- Federal regulators are cracking down on the growing number of procedural disenrollments during ongoing Medicaid redeterminations, warning that states could lose federal funding and face fines if they fail to follow federal requirements, according to a CMS interim final rule published Monday.
- The rule, which takes effect on Wednesday, allows regulators to force states to submit a corrective action plan if they don't comply with monthly reporting or eligibility requirements. If states don't create or follow the plan, the agency can suspend disenrollments, impose monetary penalties and reduce the federal government’s share of Medicaid program costs.
- The latest regulation comes as nearly 11.8 million beneficiaries have been disenrolled from the program for low-income people, according to a tracker by health policy research firm KFF. In states with available data, 71% of people disenrolled were removed for procedural reasons, where beneficiaries are cut for administrative reasons but could still be eligible for Medicaid.
Medicaid enrollment soared during the COVID-19 pandemic as states paused checking eligibility for the safety-net program in return for enhanced federal funding. But that period of continuous enrollment ended in the spring this year, kicking off the redeterminations process that has removed millions from Medicaid.
The federal government has expressed concern about procedural disenrollments and moved to curb them, including ordering states to pause coverage terminations. In September, regulators directed 30 states to halt procedural disenrollments after nearly 500,000 people, including children, were inappropriately removed from Medicaid and the Children’s Health Insurance Program due to issues with the automatic renewal system.
States are required to file monthly reports on the redeterminations process. They also have to maintain up-to-date contact information and undertake a “good faith effort” to contact beneficiaries using more than one method before they’re disenrolled.
In the latest interim final rule, which is issued when an agency believes it had cause to publish a final rule without a proposal, the CMS could put states on a corrective action plan if they don’t follow federal guidelines and impose fines of up to $100,000 for each day a state doesn’t comply with a corrective plan. Regulators could also reduce the Federal Medical Assistance Percentage determined for the quarter, which couldn’t exceed one percentage point.

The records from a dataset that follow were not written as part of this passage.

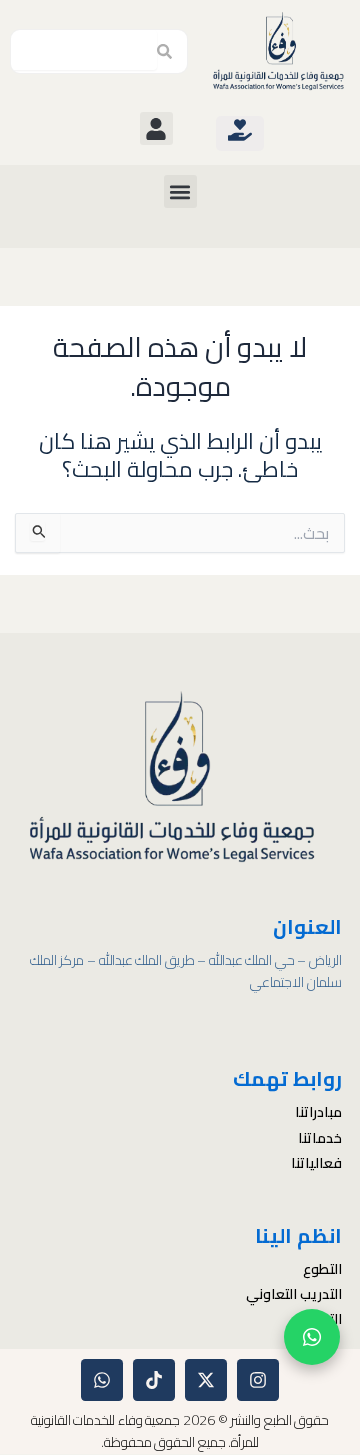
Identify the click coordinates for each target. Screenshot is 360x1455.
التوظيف (317, 1319)
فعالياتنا (316, 1163)
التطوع (322, 1269)
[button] (156, 128)
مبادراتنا (318, 1112)
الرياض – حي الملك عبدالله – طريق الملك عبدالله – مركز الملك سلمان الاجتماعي (186, 971)
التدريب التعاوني (294, 1294)
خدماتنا (320, 1138)
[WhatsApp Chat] (312, 1337)
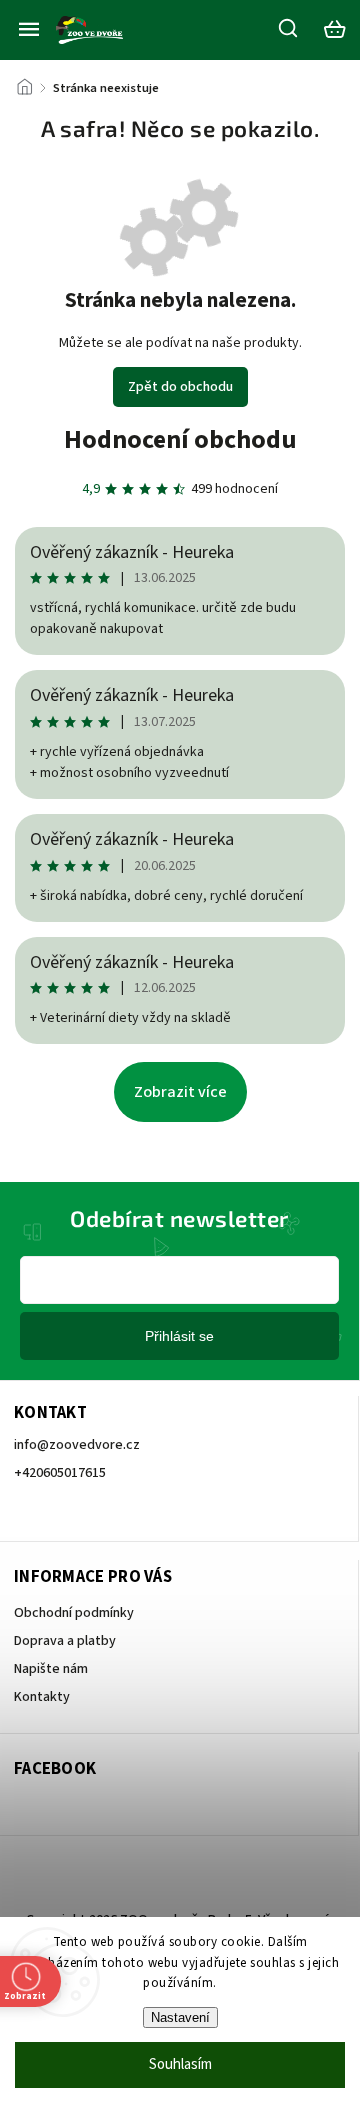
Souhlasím (180, 2064)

The interim final rule’s publishing comes after the CMS determined the traditional notice-and-comment rulemaking process would take too long, potentially resulting in harm to beneficiaries.
“While we are unable to determine the proportion of individuals who were procedurally disenrolled but continued to meet substantive eligibility criteria, the high rate of procedural disenrollments suggests that the options and strategies that CMS has been working with States to implement through their mitigation plans may not be sufficient to protect the continued enrollment of individuals who continue to meet substantive eligibility criteria,” the interim rule states
Comments on the rule are open until Feb. 2.